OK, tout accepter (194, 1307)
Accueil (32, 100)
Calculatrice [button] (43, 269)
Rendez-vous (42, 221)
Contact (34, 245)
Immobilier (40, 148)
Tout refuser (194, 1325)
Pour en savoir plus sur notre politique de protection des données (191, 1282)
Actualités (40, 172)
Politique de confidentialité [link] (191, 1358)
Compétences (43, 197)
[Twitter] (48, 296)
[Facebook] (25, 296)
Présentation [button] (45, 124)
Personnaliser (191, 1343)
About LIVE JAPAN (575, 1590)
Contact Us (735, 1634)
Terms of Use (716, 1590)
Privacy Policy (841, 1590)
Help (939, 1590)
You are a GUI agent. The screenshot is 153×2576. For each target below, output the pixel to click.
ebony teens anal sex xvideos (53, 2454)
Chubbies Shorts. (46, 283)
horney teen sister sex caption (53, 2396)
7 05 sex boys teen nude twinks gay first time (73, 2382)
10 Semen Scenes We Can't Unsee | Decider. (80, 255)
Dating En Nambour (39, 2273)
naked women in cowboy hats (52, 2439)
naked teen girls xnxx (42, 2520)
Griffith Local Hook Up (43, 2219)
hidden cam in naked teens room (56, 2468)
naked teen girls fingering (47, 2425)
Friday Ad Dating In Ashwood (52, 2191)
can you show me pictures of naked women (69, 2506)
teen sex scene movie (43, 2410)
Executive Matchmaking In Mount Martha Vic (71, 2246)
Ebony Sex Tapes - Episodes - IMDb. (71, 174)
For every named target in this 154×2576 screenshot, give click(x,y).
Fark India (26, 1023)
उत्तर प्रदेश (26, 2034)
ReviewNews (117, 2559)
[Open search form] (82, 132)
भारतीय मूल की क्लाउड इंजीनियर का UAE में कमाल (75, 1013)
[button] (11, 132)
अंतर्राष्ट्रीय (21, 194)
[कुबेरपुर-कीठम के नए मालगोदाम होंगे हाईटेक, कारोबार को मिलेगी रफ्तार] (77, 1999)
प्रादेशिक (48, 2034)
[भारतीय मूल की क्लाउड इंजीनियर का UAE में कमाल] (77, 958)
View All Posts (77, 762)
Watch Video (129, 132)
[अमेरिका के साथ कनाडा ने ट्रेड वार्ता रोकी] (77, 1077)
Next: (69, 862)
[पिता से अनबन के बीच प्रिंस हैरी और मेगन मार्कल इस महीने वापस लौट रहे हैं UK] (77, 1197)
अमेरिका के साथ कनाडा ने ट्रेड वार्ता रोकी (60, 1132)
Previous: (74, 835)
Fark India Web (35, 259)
■ ■ ■ ■
[TASK PROMPT] Transcribe the listing above exactly as shown.

[OUTPUT]
OK, tout accepter (194, 1307)
Accueil (32, 100)
Calculatrice [button] (43, 269)
Rendez-vous (42, 221)
Contact (34, 245)
Immobilier (40, 148)
Tout refuser (194, 1325)
Pour en savoir plus sur notre politique de protection des données (191, 1282)
Actualités (40, 172)
Politique de confidentialité [link] (191, 1358)
Compétences (43, 197)
[Twitter] (48, 296)
[Facebook] (25, 296)
Présentation [button] (45, 124)
Personnaliser (191, 1343)
About LIVE JAPAN (575, 1590)
Contact Us (735, 1634)
Terms of Use (716, 1590)
Privacy Policy (841, 1590)
Help (939, 1590)
You are a GUI agent. The screenshot is 153×2576. For each target below, output the pixel to click.
ebony teens anal sex xvideos (53, 2454)
Chubbies Shorts. (46, 283)
horney teen sister sex caption (53, 2396)
7 05 sex boys teen nude twinks gay first time (73, 2382)
10 Semen Scenes We Can't Unsee | Decider. (80, 255)
Dating En Nambour (39, 2273)
naked women in cowboy hats (52, 2439)
naked teen girls xnxx (42, 2520)
Griffith Local Hook Up (43, 2219)
hidden cam in naked teens room (56, 2468)
naked teen girls fingering (47, 2425)
Friday Ad Dating In Ashwood (52, 2191)
can you show me pictures of naked women (69, 2506)
teen sex scene movie (43, 2410)
Executive Matchmaking In Mount Martha Vic (71, 2246)
Ebony Sex Tapes - Episodes - IMDb. (71, 174)
For every named target in this 154×2576 screenshot, give click(x,y).
Fark India (26, 1023)
उत्तर प्रदेश (26, 2034)
ReviewNews (117, 2559)
[Open search form] (82, 132)
भारतीय मूल की क्लाउड इंजीनियर का UAE में कमाल (75, 1013)
[button] (11, 132)
अंतर्राष्ट्रीय (21, 194)
[कुबेरपुर-कीठम के नए मालगोदाम होंगे हाईटेक, कारोबार को मिलेगी रफ्तार] (77, 1999)
प्रादेशिक (48, 2034)
[भारतीय मूल की क्लाउड इंजीनियर का UAE में कमाल] (77, 958)
View All Posts (77, 762)
Watch Video (129, 132)
[अमेरिका के साथ कनाडा ने ट्रेड वार्ता रोकी] (77, 1077)
Next: (69, 862)
[पिता से अनबन के बीच प्रिंस हैरी और मेगन मार्कल इस महीने वापस लौट रहे हैं UK] (77, 1197)
अमेरिका के साथ कनाडा ने ट्रेड वार्ता रोकी (60, 1132)
Previous: (74, 835)
Fark India Web (35, 259)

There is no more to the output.